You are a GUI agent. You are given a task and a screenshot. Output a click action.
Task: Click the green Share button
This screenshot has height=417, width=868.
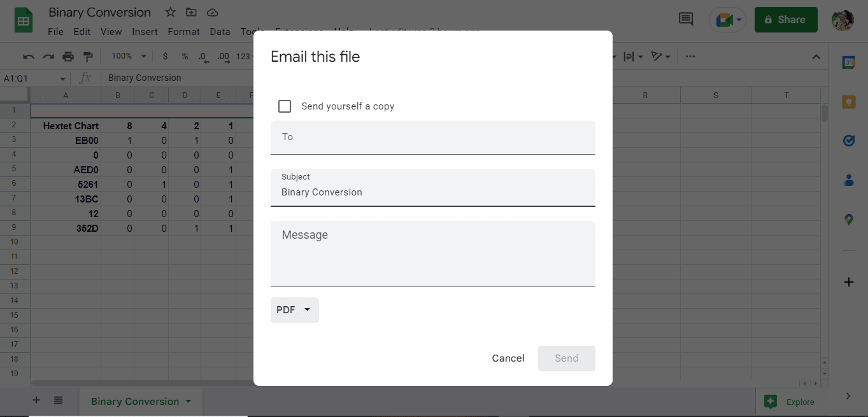tap(786, 20)
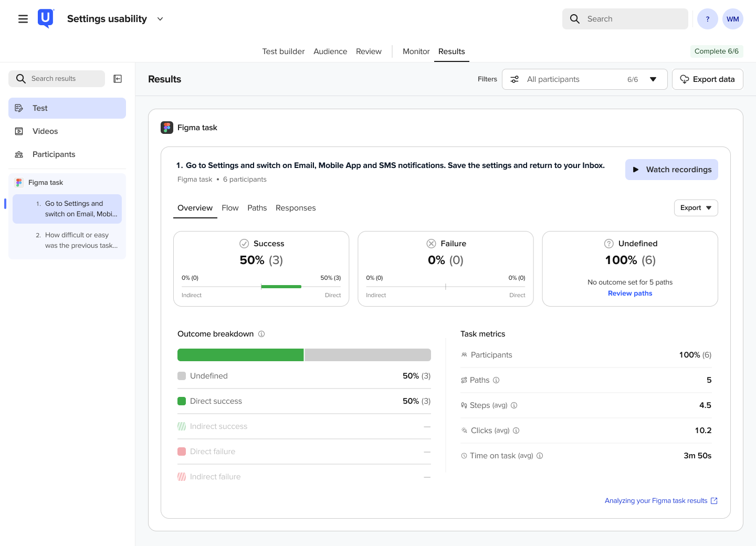This screenshot has width=756, height=546.
Task: Open help via the question mark icon
Action: point(708,19)
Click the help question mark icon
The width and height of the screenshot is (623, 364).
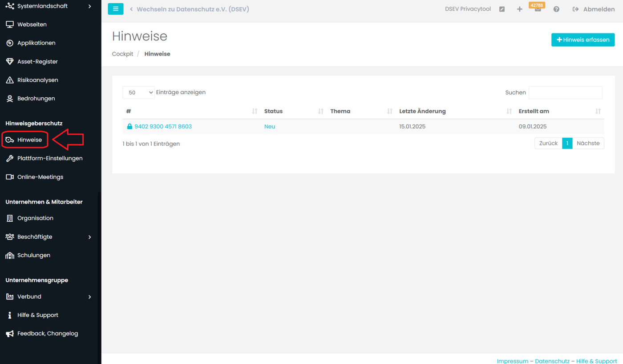point(556,9)
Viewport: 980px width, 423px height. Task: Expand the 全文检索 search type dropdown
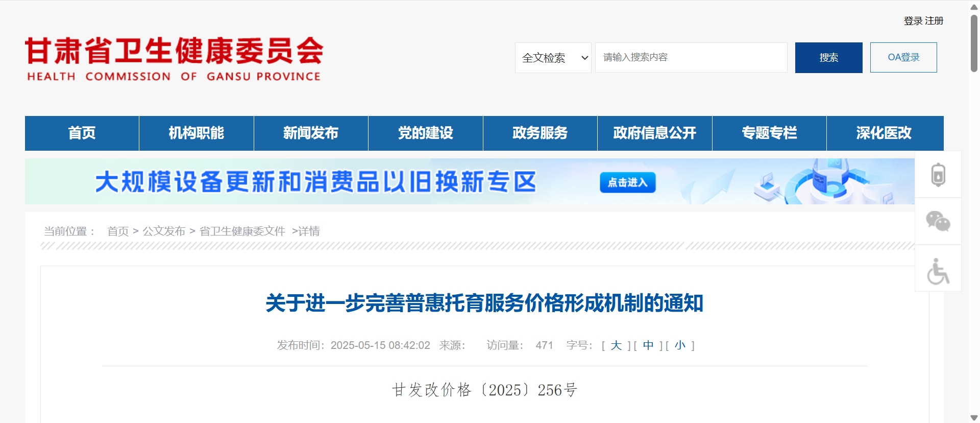tap(553, 58)
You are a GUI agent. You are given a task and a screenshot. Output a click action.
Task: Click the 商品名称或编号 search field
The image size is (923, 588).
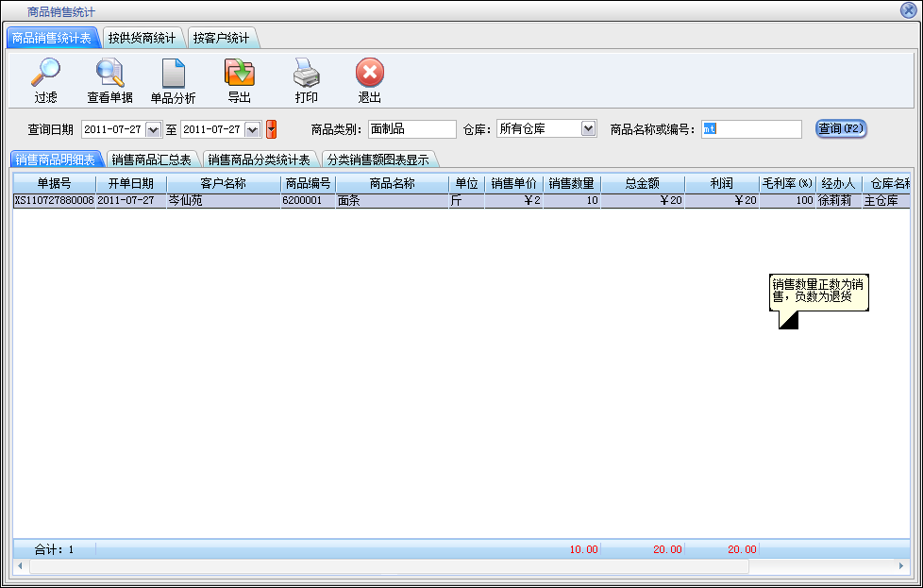tap(750, 129)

------------------------------------------------------------

▸ **TASK STATEMENT**
Output the data exactly. Leave every picture out.

▸ **ANSWER BOX**
You are a GUI agent. You are given a task and a screenshot. Output a click action.
Task: Click the green Share button
This screenshot has height=417, width=868.
tap(786, 20)
This screenshot has width=756, height=546.
Task: Open help via the question mark icon
Action: point(708,19)
Click the help question mark icon
The width and height of the screenshot is (623, 364).
point(556,9)
Viewport: 980px width, 423px height. Task: Expand the 全文检索 search type dropdown
tap(553, 58)
You are a GUI agent. You are given a task and a screenshot. Output a click action.
Task: Click the 商品名称或编号 search field
The image size is (923, 588).
tap(750, 129)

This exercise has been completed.